Wednesday, October 17, 2007

It's official: I am a milk machine. And that's it. A human milk production facility.

Oh, and Benjamin won't sleep. Not on his own, in his own space, for any length of time that would allow me to sleep, anyway. But boy, haul him out to the van, strap him in his car seat, lug him out of his car seat, put him in his stroller and take him to a middle school football game complete with yelling and screaming and he sleeps. . .well, like a baby.

Meanwhile, I've been reduced to a milk-producing, sleep-deprived, hormonal zombie.

But at least tonight I'm not a crying milk-producing, sleep-deprived, hormonal zombie. Not yet anyway. The night, though, is young. But I'm trying hard to maintain. Donald helps me. He is such a wonderful husband. If not for him then I seriously think I'd have to give consideration to checking into Dorothea Dix, or the equivalent thereof.
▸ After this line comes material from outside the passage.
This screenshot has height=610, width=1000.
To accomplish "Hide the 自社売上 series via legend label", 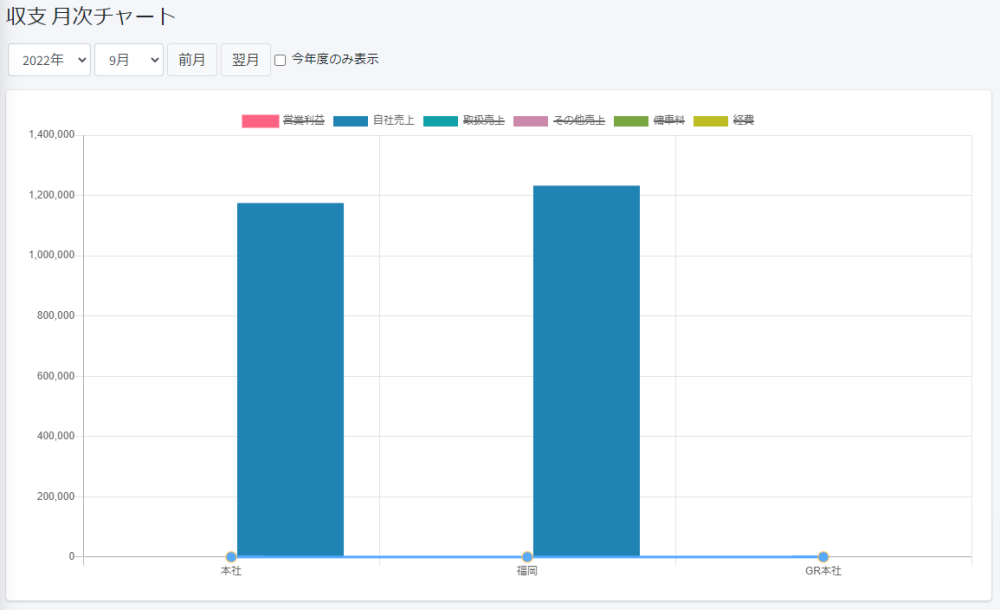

I don't understand, either. I wasn't like this with Lizzie. Perhaps I was a bit with William. . .I do recall going to the pediatrician's office one day with my breasts bound in an Ace bandage because I just couldn't take it anymore. Fortunately they were able to talk me down and I resumed breast feeding. But I was 18 then. It was understandable that I should have a hard time coping. I'm not 18 anymore. I've done this twice already. I made my living taking care of not one baby but five of them at a time in child care nurseries. So what in the hell is going on here? Why am I struggling so much?

I don't get it.

And I feel so guilty.

I've contemplated bottle feeding.

I know! How awful!

He needs breastmilk. And I have breastmilk.

If only he'd SLEEP.

I nurse him. He sleeps. I lie him down. He sleeps for ten minutes at a time. Then he wiggles. Startles. Cries. I nurse him. It's a vicious circle.

Currently he's in his swing. Moaning. Working up to a cry.

I just nursed him an hour ago.

I guess I'll nurse him again.

I'm serious about the bottle thing.

But I'd feel so damned guilty. . .


P.S. His bilirubin level went down even farther today, from 13.8 the day before yesterday to 13.2 today. And he pooped today. He hadn't pooped in over 24 hours and I was getting a little wigged out. But he pooped today, so I'm happy. (Bet there aren't many occasions in life where one gets to write such a sentence. Thank FSM.)